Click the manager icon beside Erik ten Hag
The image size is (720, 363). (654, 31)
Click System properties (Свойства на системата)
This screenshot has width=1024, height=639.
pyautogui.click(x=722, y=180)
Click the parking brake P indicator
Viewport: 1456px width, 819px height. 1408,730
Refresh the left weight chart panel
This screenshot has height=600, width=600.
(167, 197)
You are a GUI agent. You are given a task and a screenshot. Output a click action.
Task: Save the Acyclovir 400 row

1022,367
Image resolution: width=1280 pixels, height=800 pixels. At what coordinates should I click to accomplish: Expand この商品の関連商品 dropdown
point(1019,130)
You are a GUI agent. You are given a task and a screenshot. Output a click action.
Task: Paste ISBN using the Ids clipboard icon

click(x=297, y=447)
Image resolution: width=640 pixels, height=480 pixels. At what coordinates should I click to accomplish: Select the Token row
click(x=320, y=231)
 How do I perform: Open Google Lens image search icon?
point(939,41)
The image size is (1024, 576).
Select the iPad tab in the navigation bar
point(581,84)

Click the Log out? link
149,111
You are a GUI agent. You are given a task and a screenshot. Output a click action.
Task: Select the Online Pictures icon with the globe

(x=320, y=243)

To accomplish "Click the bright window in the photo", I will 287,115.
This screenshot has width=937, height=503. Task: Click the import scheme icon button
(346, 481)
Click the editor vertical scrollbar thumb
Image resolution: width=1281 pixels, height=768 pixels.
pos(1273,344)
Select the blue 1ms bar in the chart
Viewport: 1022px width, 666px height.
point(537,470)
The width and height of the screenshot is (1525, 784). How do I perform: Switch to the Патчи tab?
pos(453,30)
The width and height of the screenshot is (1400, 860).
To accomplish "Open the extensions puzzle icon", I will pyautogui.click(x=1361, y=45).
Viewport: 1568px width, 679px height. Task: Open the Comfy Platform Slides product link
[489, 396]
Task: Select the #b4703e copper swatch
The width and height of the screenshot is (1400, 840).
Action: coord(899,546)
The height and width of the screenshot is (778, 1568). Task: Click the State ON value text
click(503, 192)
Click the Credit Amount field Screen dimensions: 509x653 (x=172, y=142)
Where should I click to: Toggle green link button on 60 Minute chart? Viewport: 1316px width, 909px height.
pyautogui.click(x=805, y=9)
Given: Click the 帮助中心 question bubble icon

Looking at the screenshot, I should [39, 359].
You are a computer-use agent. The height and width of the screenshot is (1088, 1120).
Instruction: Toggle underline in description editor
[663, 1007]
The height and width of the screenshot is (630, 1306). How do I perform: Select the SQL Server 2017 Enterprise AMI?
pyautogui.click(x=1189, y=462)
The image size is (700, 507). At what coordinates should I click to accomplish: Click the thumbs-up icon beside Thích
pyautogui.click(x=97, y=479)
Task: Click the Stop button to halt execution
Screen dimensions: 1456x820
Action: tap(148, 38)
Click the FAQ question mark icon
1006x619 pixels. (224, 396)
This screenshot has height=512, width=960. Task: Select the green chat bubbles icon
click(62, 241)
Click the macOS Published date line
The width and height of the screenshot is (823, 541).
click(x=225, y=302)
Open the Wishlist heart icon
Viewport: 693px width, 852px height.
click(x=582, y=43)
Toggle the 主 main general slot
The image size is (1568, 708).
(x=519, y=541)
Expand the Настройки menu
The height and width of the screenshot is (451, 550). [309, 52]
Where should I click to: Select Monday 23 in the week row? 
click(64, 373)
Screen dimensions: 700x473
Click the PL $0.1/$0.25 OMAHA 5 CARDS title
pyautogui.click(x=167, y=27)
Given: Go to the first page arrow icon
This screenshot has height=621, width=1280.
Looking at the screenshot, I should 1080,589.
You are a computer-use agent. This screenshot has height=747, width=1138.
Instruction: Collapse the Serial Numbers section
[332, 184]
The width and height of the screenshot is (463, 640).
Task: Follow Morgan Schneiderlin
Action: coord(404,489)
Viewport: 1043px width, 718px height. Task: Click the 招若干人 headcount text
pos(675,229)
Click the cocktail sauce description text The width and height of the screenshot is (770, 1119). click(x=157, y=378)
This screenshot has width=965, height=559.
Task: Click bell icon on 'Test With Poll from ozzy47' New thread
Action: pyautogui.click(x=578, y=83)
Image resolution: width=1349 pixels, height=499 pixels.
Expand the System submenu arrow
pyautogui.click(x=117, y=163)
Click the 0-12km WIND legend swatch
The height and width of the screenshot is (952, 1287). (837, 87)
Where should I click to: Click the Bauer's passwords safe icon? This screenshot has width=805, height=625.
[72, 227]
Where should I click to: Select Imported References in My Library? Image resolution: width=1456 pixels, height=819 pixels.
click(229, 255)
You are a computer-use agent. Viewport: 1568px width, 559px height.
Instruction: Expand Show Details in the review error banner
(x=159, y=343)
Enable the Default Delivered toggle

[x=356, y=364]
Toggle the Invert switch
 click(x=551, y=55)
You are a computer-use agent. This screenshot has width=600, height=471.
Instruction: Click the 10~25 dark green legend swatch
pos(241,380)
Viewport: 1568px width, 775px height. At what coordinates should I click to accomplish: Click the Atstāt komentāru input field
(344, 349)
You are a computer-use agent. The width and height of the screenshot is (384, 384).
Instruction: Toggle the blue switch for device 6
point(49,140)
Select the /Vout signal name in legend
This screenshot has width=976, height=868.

----

Convert every line of the items above into a JSON array of strings, one string per line, omitting blank lines.

[
  "Click the manager icon beside Erik ten Hag",
  "The image size is (720, 363). (654, 31)",
  "Click System properties (Свойства на системата)",
  "This screenshot has width=1024, height=639.",
  "pyautogui.click(x=722, y=180)",
  "Click the parking brake P indicator",
  "Viewport: 1456px width, 819px height. 1408,730",
  "Refresh the left weight chart panel",
  "This screenshot has height=600, width=600.",
  "(167, 197)",
  "You are a GUI agent. You are given a task and a screenshot. Output a click action.",
  "Task: Save the Acyclovir 400 row",
  "1022,367",
  "Image resolution: width=1280 pixels, height=800 pixels. At what coordinates should I click to accomplish: Expand この商品の関連商品 dropdown",
  "point(1019,130)",
  "You are a GUI agent. You are given a task and a screenshot. Output a click action.",
  "Task: Paste ISBN using the Ids clipboard icon",
  "click(x=297, y=447)",
  "Image resolution: width=640 pixels, height=480 pixels. At what coordinates should I click to accomplish: Select the Token row",
  "click(x=320, y=231)",
  " How do I perform: Open Google Lens image search icon?",
  "point(939,41)",
  "The image size is (1024, 576).",
  "Select the iPad tab in the navigation bar",
  "point(581,84)",
  "Click the Log out? link",
  "149,111",
  "You are a GUI agent. You are given a task and a screenshot. Output a click action.",
  "Task: Select the Online Pictures icon with the globe",
  "(x=320, y=243)",
  "To accomplish \"Click the bright window in the photo\", I will 287,115.",
  "This screenshot has width=937, height=503. Task: Click the import scheme icon button",
  "(346, 481)",
  "Click the editor vertical scrollbar thumb",
  "Image resolution: width=1281 pixels, height=768 pixels.",
  "pos(1273,344)",
  "Select the blue 1ms bar in the chart",
  "Viewport: 1022px width, 666px height.",
  "point(537,470)",
  "The width and height of the screenshot is (1525, 784). How do I perform: Switch to the Патчи tab?",
  "pos(453,30)",
  "The width and height of the screenshot is (1400, 860).",
  "To accomplish \"Open the extensions puzzle icon\", I will pyautogui.click(x=1361, y=45).",
  "Viewport: 1568px width, 679px height. Task: Open the Comfy Platform Slides product link",
  "[489, 396]",
  "Task: Select the #b4703e copper swatch",
  "The width and height of the screenshot is (1400, 840).",
  "Action: coord(899,546)",
  "The height and width of the screenshot is (778, 1568). Task: Click the State ON value text",
  "click(503, 192)",
  "Click the Credit Amount field Screen dimensions: 509x653 (x=172, y=142)",
  "Where should I click to: Toggle green link button on 60 Minute chart? Viewport: 1316px width, 909px height.",
  "pyautogui.click(x=805, y=9)",
  "Given: Click the 帮助中心 question bubble icon",
  "Looking at the screenshot, I should [39, 359].",
  "You are a computer-use agent. The height and width of the screenshot is (1088, 1120).",
  "Instruction: Toggle underline in description editor",
  "[663, 1007]",
  "The height and width of the screenshot is (630, 1306). How do I perform: Select the SQL Server 2017 Enterprise AMI?",
  "pyautogui.click(x=1189, y=462)",
  "The image size is (700, 507). At what coordinates should I click to accomplish: Click the thumbs-up icon beside Thích",
  "pyautogui.click(x=97, y=479)",
  "Task: Click the Stop button to halt execution",
  "Screen dimensions: 1456x820",
  "Action: tap(148, 38)",
  "Click the FAQ question mark icon",
  "1006x619 pixels. (224, 396)",
  "This screenshot has height=512, width=960. Task: Select the green chat bubbles icon",
  "click(62, 241)",
  "Click the macOS Published date line",
  "The width and height of the screenshot is (823, 541).",
  "click(x=225, y=302)",
  "Open the Wishlist heart icon",
  "Viewport: 693px width, 852px height.",
  "click(x=582, y=43)",
  "Toggle the 主 main general slot",
  "The image size is (1568, 708).",
  "(x=519, y=541)",
  "Expand the Настройки menu",
  "The height and width of the screenshot is (451, 550). [309, 52]",
  "Where should I click to: Select Monday 23 in the week row? ",
  "click(64, 373)",
  "Screen dimensions: 700x473",
  "Click the PL $0.1/$0.25 OMAHA 5 CARDS title",
  "pyautogui.click(x=167, y=27)",
  "Given: Go to the first page arrow icon",
  "This screenshot has height=621, width=1280.",
  "Looking at the screenshot, I should 1080,589.",
  "You are a computer-use agent. This screenshot has height=747, width=1138.",
  "Instruction: Collapse the Serial Numbers section",
  "[332, 184]",
  "The width and height of the screenshot is (463, 640).",
  "Task: Follow Morgan Schneiderlin",
  "Action: coord(404,489)",
  "Viewport: 1043px width, 718px height. Task: Click the 招若干人 headcount text",
  "pos(675,229)",
  "Click the cocktail sauce description text The width and height of the screenshot is (770, 1119). click(x=157, y=378)",
  "This screenshot has width=965, height=559.",
  "Task: Click bell icon on 'Test With Poll from ozzy47' New thread",
  "Action: pyautogui.click(x=578, y=83)",
  "Image resolution: width=1349 pixels, height=499 pixels.",
  "Expand the System submenu arrow",
  "pyautogui.click(x=117, y=163)",
  "Click the 0-12km WIND legend swatch",
  "The height and width of the screenshot is (952, 1287). (837, 87)",
  "Where should I click to: Click the Bauer's passwords safe icon? This screenshot has width=805, height=625.",
  "[72, 227]",
  "Where should I click to: Select Imported References in My Library? Image resolution: width=1456 pixels, height=819 pixels.",
  "click(229, 255)",
  "You are a computer-use agent. Viewport: 1568px width, 559px height.",
  "Instruction: Expand Show Details in the review error banner",
  "(x=159, y=343)",
  "Enable the Default Delivered toggle",
  "[x=356, y=364]",
  "Toggle the Invert switch",
  " click(x=551, y=55)",
  "You are a computer-use agent. This screenshot has width=600, height=471.",
  "Instruction: Click the 10~25 dark green legend swatch",
  "pos(241,380)",
  "Viewport: 1568px width, 775px height. At what coordinates should I click to accomplish: Click the Atstāt komentāru input field",
  "(344, 349)",
  "You are a computer-use agent. The width and height of the screenshot is (384, 384).",
  "Instruction: Toggle the blue switch for device 6",
  "point(49,140)",
  "Select the /Vout signal name in legend",
  "This screenshot has width=976, height=868."
]